We'll use a multilingual open-source transformer model from HugginFace.

# Load embeddings model
model_name = 'quora-distilbert-multilingual'
embeddings_model = SentenceTransformer(model_name_or_path=model_name)

We now get all the questions into a list and encode them

# Get questions into a list
questions_query = """
SELECT
    question1
FROM 
    quora_data
"""
questions_dict = playground.execute(query=questions_query).to_dict()
questions = questions_dict['question1']

# Encode questions
print(f'Encoding {len(questions)} questions...')
start = perf_counter()
encoded_questions = embeddings_model.encode(sentences=questions)
end = perf_counter()
encoding_time = round(end - start, 4)
print(f'Took {encoding_time} seconds to encode all questions\n')

Output

Encoding 404351 questions...
Took 233.7485 seconds to encode all questions

It took 233.7485 seconds (almost 4 minutes) to map all text into embeddings.

We now focus on indexing and storing the data locally, for which we'll define archive and log directories first.

# Define paths
base_path = Path('./')
archive_path = base_path / 'archive'
index_path = base_path / 'log'

# Set up archive and index
archive = Shelf.local(
    chain=[Transformer.compressor()], 
    base_directory=archive_path
)
index = EmbeddingIndex.create(
    dimensions=encoded_questions[0].shape[0], 
    shelf=archive, 
    base_directory=index_path
)

It's now time to index each document:

# Store embeddings
doc_id = 0
print(f'Storing {len(questions)} vectors...')
start = perf_counter()
builder = index.create_builder()
for vector in encoded_questions:
    builder.add(
        embedding=encoded_questions[doc_id], 
        external_key=doc_id
    )
    doc_id += 1
builder.upsert()
end = perf_counter()
print(f'Took {end - start} seconds to store the data')

Output

Storing 404351 vectors...
Took 18.034041310002067 seconds to store the data

Less than 20 seconds were necessary to store all of the 404351 vectors!

Let us now perform some similarity search.

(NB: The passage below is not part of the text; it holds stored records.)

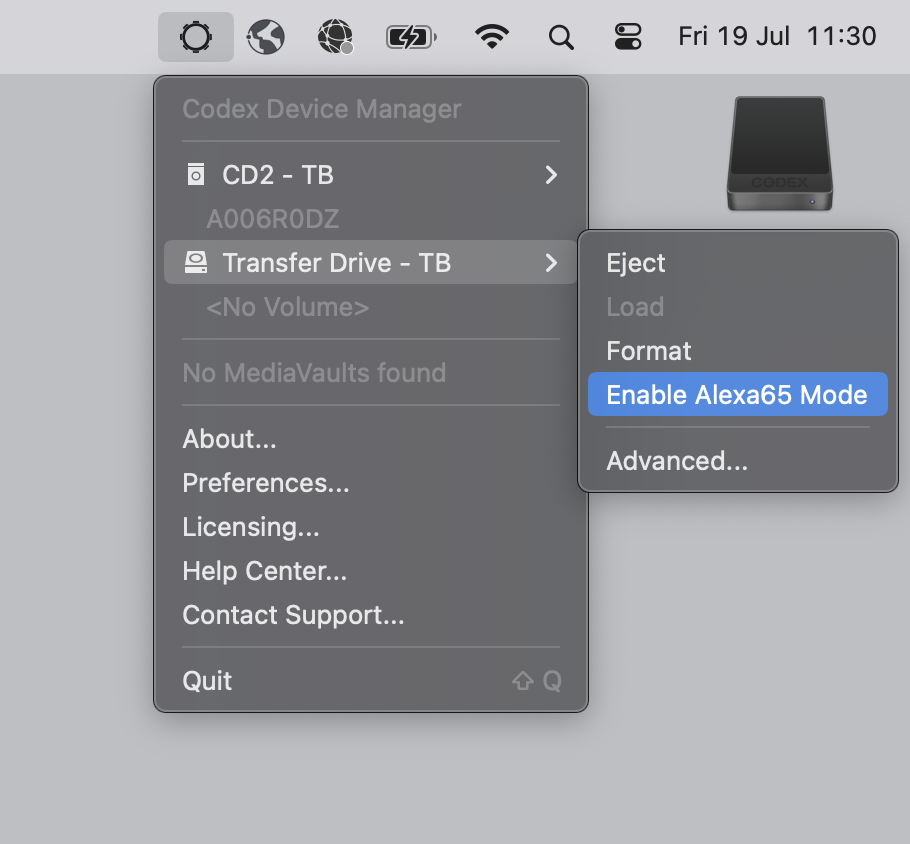Screen dimensions: 910x844
Task: Enable Alexa65 Mode for Transfer Drive
Action: coord(737,394)
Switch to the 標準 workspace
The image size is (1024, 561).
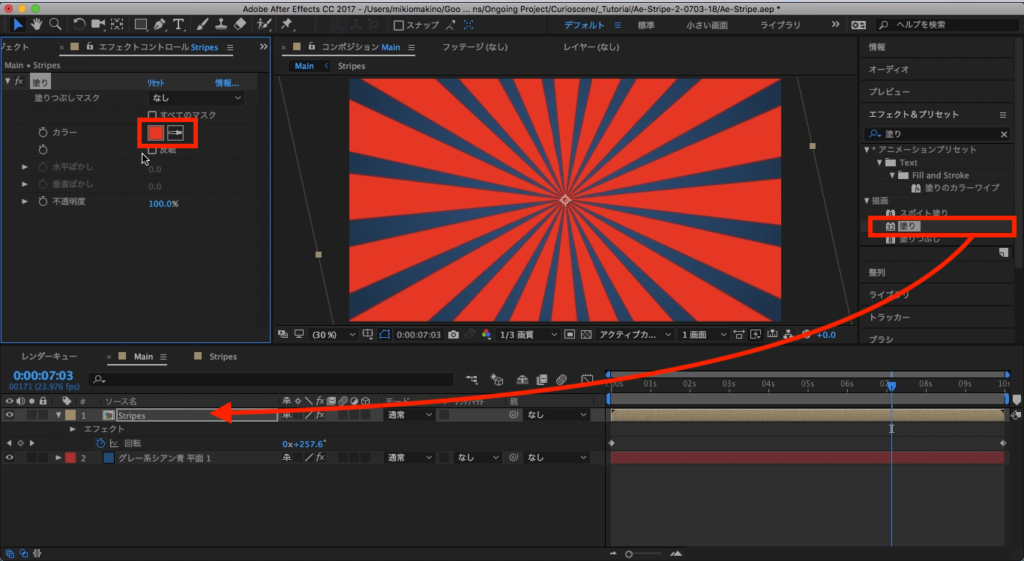click(646, 24)
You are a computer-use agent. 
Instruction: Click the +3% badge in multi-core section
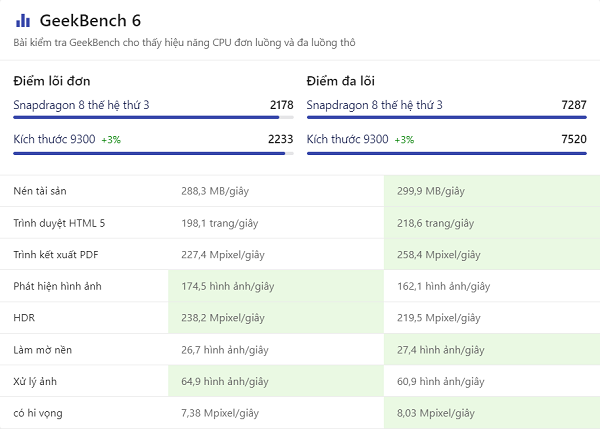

# Perform similarity search
query = embeddings_model.encode(
    sentences='What is the best american university?'
)
results = index.search(target=query, k=5)

# Display results
for result in results:
    doc_id = f'Document ID: {result.oid}'
    distance = f'Distance: {result.distance}'
    question = f'\nQuestion: {questions[result.oid]}'
    print(f'{doc_id}, {distance} {question}')

Output
Document ID: 98321, Distance: 3.6755452156066895
Question: Which is the best university in the USA? 
Document ID: 390779, Distance: 4.471233367919922
Question: Which are the best universities in USA? 
Document ID: 270490, Distance: 6.144722938537598
Question: What are the Best university in US? 
Document ID: 16115, Distance: 8.84965991973877
Question: Why USA has the best universities? 
Document ID: 188879, Distance: 9.09403133392334
Question: What are some of the best public universities in the US?